Old Fitzgerald was produced at the Stitzel-Weller Distillery until the distillery was shut down in 1992 and production transferred to Diageo's newly constructed Bernheim Distillery in Louisville. In 1999, Diageo sold the brand, along with the Bernheim Distillery, to Heaven Hill, which currently produces and markets Old Fitzgerald.

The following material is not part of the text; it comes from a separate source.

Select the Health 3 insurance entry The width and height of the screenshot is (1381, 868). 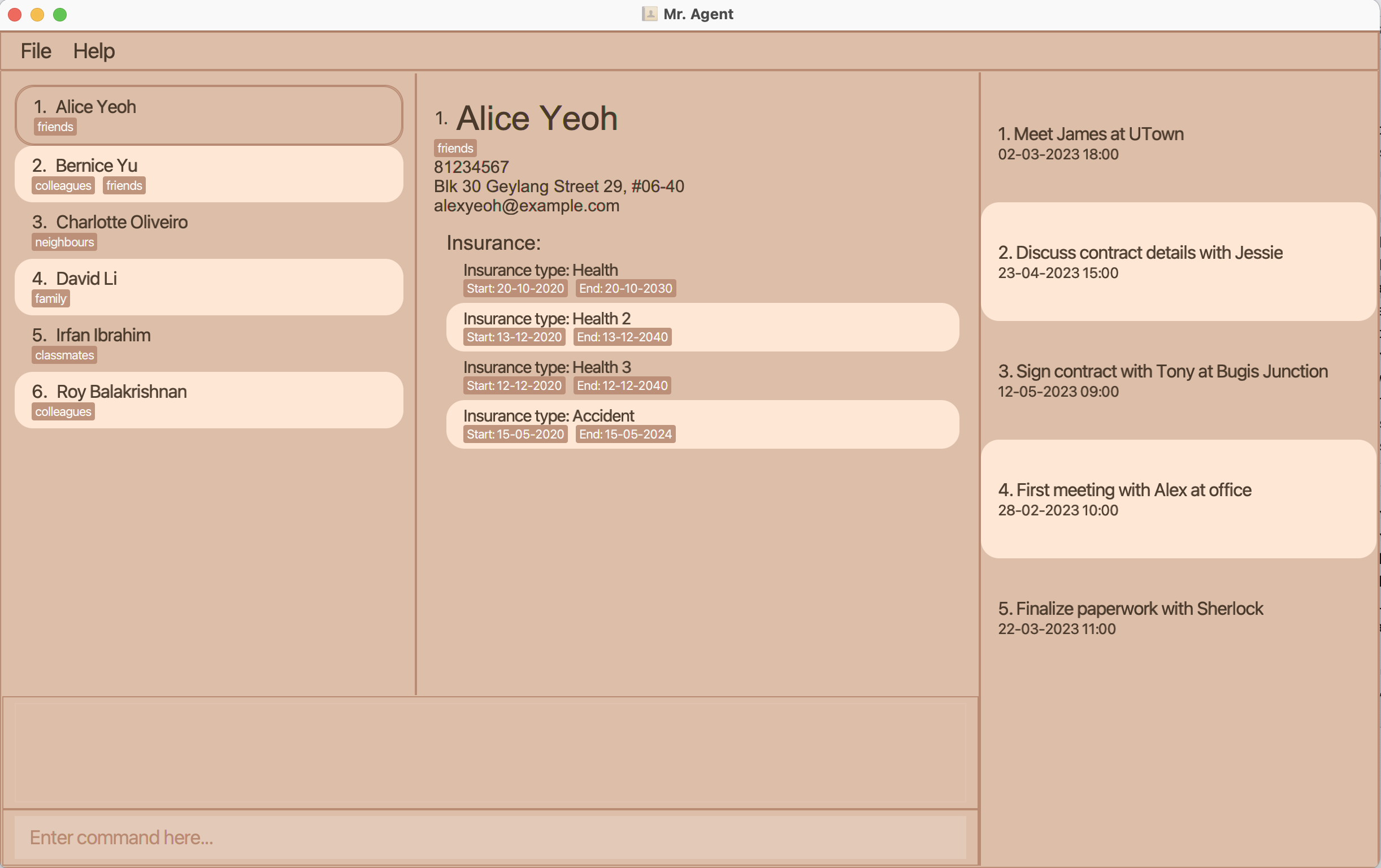pos(702,376)
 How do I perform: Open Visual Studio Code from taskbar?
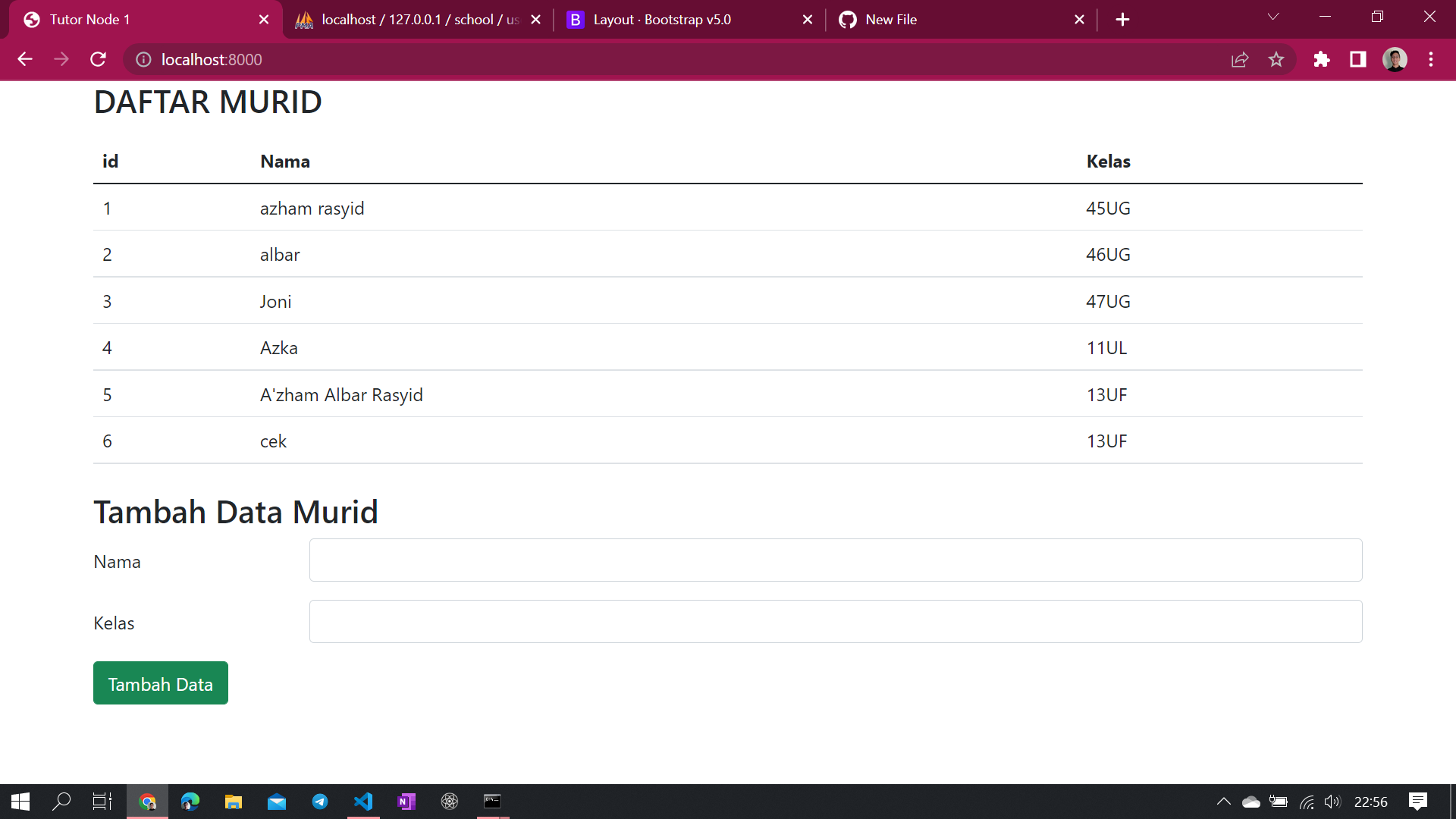point(363,802)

==Old Fitzgerald products==

===Current===
- Larceny Small Batch
- Larceny Barrel Proof
- Old Fitzgerald Bottled-in-Bond

===Previous===
- Old Fitzgerald Prime
- Old Fitzgerald's 1849
- Very Special Old Fitzgerald 12 Years Old
- Very Old Fitzgerald (8 year)
- Very Xtra Old Fitzgerald (10 year)
- Very Very Old Fitzgerald (12 year)
- Very Very Old Fitzgerald (15 year)
- Very Very Old Fitzgerald (18 year)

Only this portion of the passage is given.